This report describes our judgement of the quality of care at this location. We based it on a combination of what we found when we inspected and from all information available to us, including information given to us from people who use the service, the public and other organisations.
Medical Response Services is an independent ambulance service provider based in Wigan, Lancashire. Medical Response Services is registered to provide patient transport services. Medical Response Services offers ambulance transport on an ‘as required’ basis and provides pre-planned transport. The service provides services on request from local NHS ambulance trust and Clinical Commissioning Groups.
The patient transfers included patients detained under sections of the Mental Health Act 1983 going to or from mental health units.
We inspected this service using our comprehensive inspection methodology. We carried out a scheduled comprehensive inspection on 14 November 2017. The service had one base which we inspected.
To get to the heart of patients’ experiences of care and treatment, we ask the same five questions of all services: are they safe, effective, caring, responsive to people's needs, and well-led?
Throughout the inspection, we took account of what people told us and how the provider understood and complied with the Mental Capacity Act 2005.
The main service provided by this service was patient transport.
Services we do not rate
We regulate independent ambulance services but we do not currently have a legal duty to rate them. We highlight good practice and issues that service providers need to improve and take regulatory action as necessary.

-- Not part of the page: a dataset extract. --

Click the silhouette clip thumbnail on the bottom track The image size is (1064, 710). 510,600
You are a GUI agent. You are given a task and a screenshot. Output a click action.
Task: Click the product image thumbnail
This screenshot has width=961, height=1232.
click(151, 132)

We found the following issues that the service provider need to improve:
- Although there were processes in place for reporting incidents, staff did not receive feedback and shared learning to prevent them from occurring again and to ensure the safety of people using the service.
- Staff did not receive the appropriate training, to enable them to carry out the duties they were employed to perform.
- The provider did not have robust safeguarding procedures and processes that made sure patients were protected. Staff did not receive safeguarding training that was relevant and at a suitable level for their role. We found no evidence that it was updated at appropriate intervals and enabled them to recognise different types of abuse and the ways they could report concerns.
- The provider did not ensure that staff had completed pre-employment checks completed prior to undertaking employment including fit and proper persons assessments for directors.
- Although, the provider had a duty of candour policy in place and were open and transparent, staff did not receive training in the duty of candour.
- We did not find robust systems to assess monitor and improve the quality and safety of the services provided.
- We found concerns regarding the governance and strategic risk management processes of the service. There were no effective governance arrangements in place to evaluate the quality of the service or to improve delivery.
- There was no formal risk register in place at the time of the inspection and therefore we had no assurance that risks were being tracked, managed or mitigated.
- A vision and strategy for the service had not been developed.
However, we found the following areas of good practice:
- Staff were knowledgeable about how to report an incident and had access to incident reporting forms including whilst on ambulances. We saw evidence and examples of incident reporting.
- The service ensured a minimum of two staff were allocated to each patient transfer depending on risk and need. The staffing levels and skill mix of the staff met the patients’ needs.
- All vehicles and the ambulance station were visibly clean and systems were in place to ensure vehicles were well maintained.
- All equipment necessary to meet the various needs of patients was available.
- Services were planned and delivered in a way that met the needs of the local population. The service took into account the needs of different people, such as bariatric patients or people whose first language was not English, and journeys were planned based upon their requirements.
- We observed good hand hygiene, and infection control processes.
- The service had a system for handling, managing and monitoring complaints and concerns.